The brief was simple. An email to all the journalists on Autocar: pick your favourite racing driver of all time. 

What we didn’t expect was quite the repertoire of answers that came back. Covering most eras and a vast spectrum of the sport - from Formula 1 to club racing - it just goes to show how varied motorsport and its followers are.  For once, there are no wrong answers: it has led to many discussions and a fair amount of incredulity but, in the end, it’s all about personal choice.  

Do you agree with us? Would you go for someone different? Let us know in the comments below. 

-Rickard Rydell-

Everyone loved the Super Touring era of the BTCC in the 1990s, including your correspondent heading to watch live racing for the first time.

When it’s your first experience of racing, you don’t really appreciate just how good you’ve got it, and the BTCC in the 90s really had it. The brilliance of that era has been told many times before.

While it’s the racing that’s remembered the most from the era, the drivers were mostly superstars in their own right. There were multiple F1 racers on the grid - even a former champion when Nigel Mansell made his frequent guest appearances - and they were backed up by some of the best sports and touring car drivers going.
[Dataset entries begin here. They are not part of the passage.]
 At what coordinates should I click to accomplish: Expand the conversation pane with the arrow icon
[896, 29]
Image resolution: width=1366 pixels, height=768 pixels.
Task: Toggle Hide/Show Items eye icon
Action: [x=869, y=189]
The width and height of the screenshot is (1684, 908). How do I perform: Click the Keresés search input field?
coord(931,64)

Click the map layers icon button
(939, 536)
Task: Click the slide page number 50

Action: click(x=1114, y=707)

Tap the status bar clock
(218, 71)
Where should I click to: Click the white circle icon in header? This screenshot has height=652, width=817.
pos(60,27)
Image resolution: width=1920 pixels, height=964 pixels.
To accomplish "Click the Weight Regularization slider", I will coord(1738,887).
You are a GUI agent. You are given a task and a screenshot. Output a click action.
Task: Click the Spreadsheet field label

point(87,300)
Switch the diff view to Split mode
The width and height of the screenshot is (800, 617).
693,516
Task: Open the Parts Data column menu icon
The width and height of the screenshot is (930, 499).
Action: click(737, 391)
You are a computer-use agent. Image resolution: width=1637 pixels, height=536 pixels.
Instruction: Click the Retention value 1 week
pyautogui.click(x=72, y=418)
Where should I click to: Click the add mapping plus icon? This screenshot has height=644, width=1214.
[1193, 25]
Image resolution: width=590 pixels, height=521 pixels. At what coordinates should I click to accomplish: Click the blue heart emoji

I’ve no idea why I was so drawn to supporting Rickard Rydell and the Volvos at the time. It’s probably the novelty of the estate car, followed then by the fact I loved the livery as the 850 estate gave way to the saloon. Perhaps also it was that when I was first watching in the mid-90s, Rydell was in the mix rather than the dominant force, and I’ve never been one for glory hunting. 

So when Rydell and Volvo came good and went all the way to the title in 1998, I was made up. Like many Scandinavians, Rydell’s quiet and unassuming manner belied a prodigious talent behind the wheel. 

He always seemed to win clean (or perhaps that was just my biased view?) in a series where everyone else used their rivals’ rear bumpers as the extension of the brake pedal. Rydell even had the famed ‘Swedish Shuffle’ he was known for at Thruxton’s first chicane, Campbell, lining up his rival on the outside on the way in to take the place on the inside on the way out. 

In that 1998 season there was one memorable moment for Rydell, where main title rival Nissan’s Antony Reid squeezed/forced his way through at Druids at Brands Hatch, and got the win. Rydell was not happy, and in parc ferme opened his rival’s door, and put his hand to Reid’s neck.

The fact it was the well-spoken Reid and the normally unflappable Swede engaging in such fisticuffs made it all the more unusual - amusing, even - but went to show just what the fierceness of the competition at the front would do to the characters involved. Rydell would be given the win that day after a visit to the stewards room that would in turn help him to the title to make this young racing fan very happy indeed.